Page extract:
____________________

April 20th, 2009

Borrowed Time Starts Now

Posted by The Monkey in eXistenCe

My Hosting agreement ended yesterday. Yet this site is still here. I would update your bookmarks to leostableford.blogspot.com as this could disappear at any time.

February 5th, 2009

This Journal…

Posted by The Monkey in Gaming

Has, effectively, moved to:

leostableford.blogspot.com

The new place isn’t quite ready yet. But come along and have a nose around.

January 18th, 2009

Everything Must Go!

Posted by The Monkey in eXistenCe

It’s an awesome thing to realise that moving website is becoming a bit like moving house. I’m having to set up all the new URLs and think about designs again and all that stuff. The leaner, meaner leostableford.com will be a site with ads (until I don’t need ad income) and a donate button. It will still be free in theory but I’m no longer going to be shy about asking people to get their wallets out.

Not that I needed to be particularly forthcoming in this little corner of the web. My books all have a royalty attached and the link is there and obvious to see. I just checked it, it works. I should possibly re-classify my adult content books as non-adult content books. Sure they have swearies in them and some violence and discussions of an adult nature but this doesn’t seem to bother anyone else on the web.

I was listening to Kevin Smith’s Smodcast last night for the first time, it does not proclaim itself through tagging to have adult content but I can tell you the air in my kitchen was pretty blue by the time I’d finished listening. This is what you get for trying to think of the children when your product isn’t a video game or a social networking website, obviously.

Anyway. The point is that this site grows from a time when I wanted to prove I knew how web applications ran and that I could run one. This is so much old news at this stage. Also, as previously mentioned, I am no good at pitching a novel. I just can’t. I like reading, if I had more time I certainly would read novels more often, but I don’t. If I am reading then I am reading an RPG manual or other sourcebook for my games.

For anyone who cares round here I’m totally excited about my RPG product but that will be launched on the new journal. All the content on this journal is… well, I don’t know what I’m going to do with it. I suppose I will try to archive what’s worth keeping but everything else is going to go. Sometime around mid-April wave bye bye to this monkey because he will be moving on.

If anyone has bookmarked this site your bookmark will continue to work (after a brief period of readustment) but it will now point to a blogspot redirect, not a dedicated piece of server space. I doubt I shall be here much more often except to tidy up so this is something of an au revoir to the old leostableford.com. Now it is going to sink slowly into decay and disuse until eventually it just dies.

Don’t be sad, the next gen leostableford.com is going to be a better place, I hope, if a little more commercialised. I’ll post up a direct link to the new journal as soon as it becomes a relevant thing.

Until that time… see you around everyone!

January 11th, 2009

2009

Posted by The Monkey in eXistenCe

Well folks, the numbers are in the consideration has been given and the conclusion is inevitable.

The traffic leostableford.com gets does not justify paying for the hosting. Besides, I opened this site before it was wordpress some time in what, 2004? 2005? The web has moved on since then. I can host a free journal at blogger, I can link to my shopfront on lulu from there, nothing much changes. Managing functionality is easier. Also being on my own little island site is not a way to hook into the world wide community. So from this spring this place will cease to exist in its current form.

____________________

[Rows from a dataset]
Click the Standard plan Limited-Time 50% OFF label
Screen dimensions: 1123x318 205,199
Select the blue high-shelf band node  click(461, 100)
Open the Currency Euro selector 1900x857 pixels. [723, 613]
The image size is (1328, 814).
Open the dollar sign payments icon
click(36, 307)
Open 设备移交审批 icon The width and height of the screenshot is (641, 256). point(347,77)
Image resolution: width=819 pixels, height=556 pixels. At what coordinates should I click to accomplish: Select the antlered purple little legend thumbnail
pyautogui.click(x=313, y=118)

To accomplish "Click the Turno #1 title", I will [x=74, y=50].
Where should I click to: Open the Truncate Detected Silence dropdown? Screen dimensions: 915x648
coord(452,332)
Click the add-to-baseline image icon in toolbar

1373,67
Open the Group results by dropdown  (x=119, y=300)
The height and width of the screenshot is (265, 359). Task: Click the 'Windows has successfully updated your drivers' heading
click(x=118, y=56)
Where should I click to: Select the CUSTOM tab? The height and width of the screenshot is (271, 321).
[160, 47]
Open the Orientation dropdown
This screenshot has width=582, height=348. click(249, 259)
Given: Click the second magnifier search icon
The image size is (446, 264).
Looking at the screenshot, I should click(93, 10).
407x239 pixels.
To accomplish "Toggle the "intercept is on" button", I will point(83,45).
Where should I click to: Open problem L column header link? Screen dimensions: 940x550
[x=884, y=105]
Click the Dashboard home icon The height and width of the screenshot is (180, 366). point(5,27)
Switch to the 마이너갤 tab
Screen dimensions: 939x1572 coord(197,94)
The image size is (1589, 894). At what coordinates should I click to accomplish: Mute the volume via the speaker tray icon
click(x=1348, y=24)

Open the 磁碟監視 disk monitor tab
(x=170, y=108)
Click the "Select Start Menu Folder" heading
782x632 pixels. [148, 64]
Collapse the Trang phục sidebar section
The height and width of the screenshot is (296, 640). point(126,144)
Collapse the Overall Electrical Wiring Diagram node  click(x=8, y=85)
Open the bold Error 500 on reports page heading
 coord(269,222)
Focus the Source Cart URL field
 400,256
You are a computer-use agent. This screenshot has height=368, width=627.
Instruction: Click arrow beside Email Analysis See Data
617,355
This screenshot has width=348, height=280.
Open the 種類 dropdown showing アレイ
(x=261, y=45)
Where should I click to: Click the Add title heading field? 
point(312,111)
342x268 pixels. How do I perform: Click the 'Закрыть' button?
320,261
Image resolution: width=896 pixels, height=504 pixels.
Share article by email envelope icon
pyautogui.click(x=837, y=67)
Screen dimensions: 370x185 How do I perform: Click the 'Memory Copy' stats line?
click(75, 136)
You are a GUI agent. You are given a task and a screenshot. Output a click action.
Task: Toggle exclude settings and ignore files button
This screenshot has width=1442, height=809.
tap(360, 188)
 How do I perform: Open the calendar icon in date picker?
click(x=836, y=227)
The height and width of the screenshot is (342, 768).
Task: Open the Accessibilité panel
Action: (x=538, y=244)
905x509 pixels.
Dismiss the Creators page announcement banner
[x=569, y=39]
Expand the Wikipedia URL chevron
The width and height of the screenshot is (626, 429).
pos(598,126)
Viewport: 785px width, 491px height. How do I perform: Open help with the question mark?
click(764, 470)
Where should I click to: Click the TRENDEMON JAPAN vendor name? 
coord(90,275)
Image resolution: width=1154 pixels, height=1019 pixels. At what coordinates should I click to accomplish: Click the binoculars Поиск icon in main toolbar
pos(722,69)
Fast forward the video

____________________

Problems:
1. List the dates of all the posts in the blog extract.
2. In the blog extract, what address does the April 20th, 2009 post tell readers to update their bookmarks to?
The rows are separate material and have no connection to the blog extract.

The solutions:
1.
April 20th, 2009
February 5th, 2009
January 18th, 2009
January 11th, 2009

2. leostableford.blogspot.com